Но главный вопрос в другом: неужели те, по чьей вине загорелся корабль, не могли, убегая, хотя бы разбудить всех соседей рядом?! Можно сколько угодно говорить, что корабль старый (27 лет), что материалы переборок и стен – горючий пластик, но правда в том, что возгорание произошло по вине пассажиров. То ли от «бычка», то ли от кипятильника…
…Владивосток встретил холодными ветрами и следователями, которые опрашивали всех часа четыре. Все это время корабль не подпускали к причалу. Вышли на берег уже к вечеру, в рубашках, подаренных заботливыми японцами. На улице – градусов пять или шесть тепла…. Гостиница была с тараканами и без горячей воды. Значит, все в порядке, мы действительно дома…
Час, когда содрогнулась земля
7 декабря 1988 года в 11.41 по московскому времени в Армении произошло землетрясение, уничтожившее город Спитак, разрушившее Ленинакан, Степанаван, Кировакан. Превратились в руины 58 сел на северо-западе республики, частично было разрушено почти 400 сел. Погибли десятки тысяч людей, полмиллиона остались без крова. Потери национального богатства составили 8,8 миллиарда советских рублей. За последние 80 лет это наиболее мощное землетрясение на Кавказе.
«Это было очень похоже на войну, которую нам довелось видеть только в кино, – разбомбленные дома, засыпанные обломками зданий улицы и беженцы, бредущие в пугающую неизвестность. И хочется посмотреть наверх – не летит ли «юнкерс» с новым грузом бомб, и ищешь где-то на уцелевших стенах черную надпись: «Бомбоубежище», – писали журналисты «Известий».
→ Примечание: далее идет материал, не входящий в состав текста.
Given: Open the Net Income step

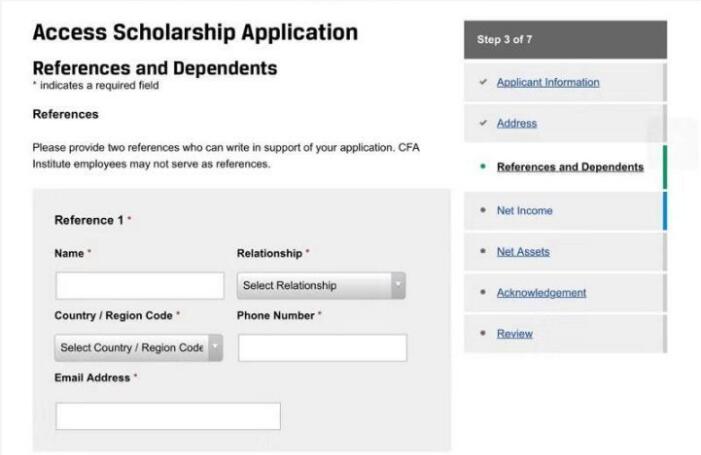Looking at the screenshot, I should 524,211.
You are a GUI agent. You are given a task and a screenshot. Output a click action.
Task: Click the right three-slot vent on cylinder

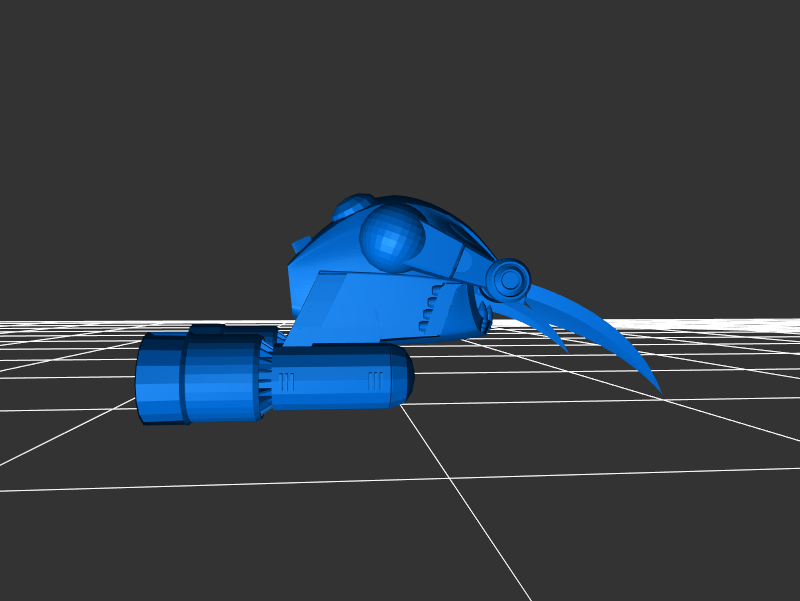376,380
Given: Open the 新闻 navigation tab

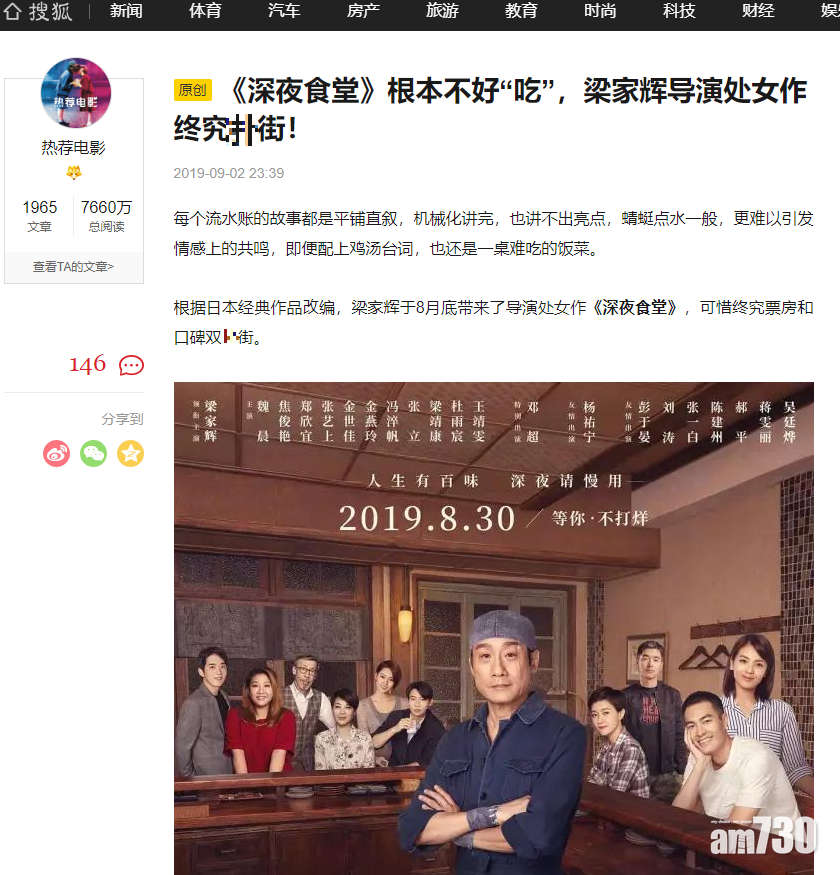Looking at the screenshot, I should tap(126, 11).
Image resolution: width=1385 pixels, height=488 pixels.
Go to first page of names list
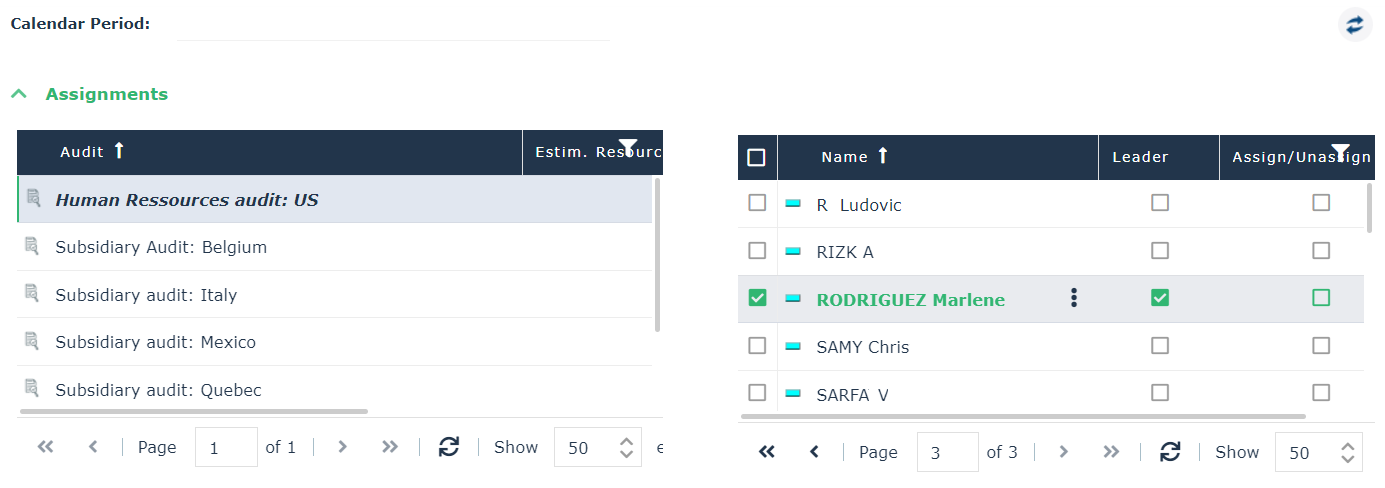(767, 452)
Веером висящие панели на единственной, чудом сохранившейся стене девятиэтажки. Они, казалось, до сих пор раскачиваются, будто белье на ветру, приоткрывая взору обломки книжного шкафа, розовый абажур, висящий в простенке «ни на чем», но почему-то целый телевизор. А за стеной – просто груда мусора высотой этажа в три. Другой дом, уцелевший примерно на одну треть – внутренняя часть, с полностью разрушенными соседними секциями, да и оставшаяся – сплошной обломок чьих-то жизней: порушенные внутренние перегородки, пробитые и проломленные потолки, зажатые между панелями ватные полуобгоревшие одеяла.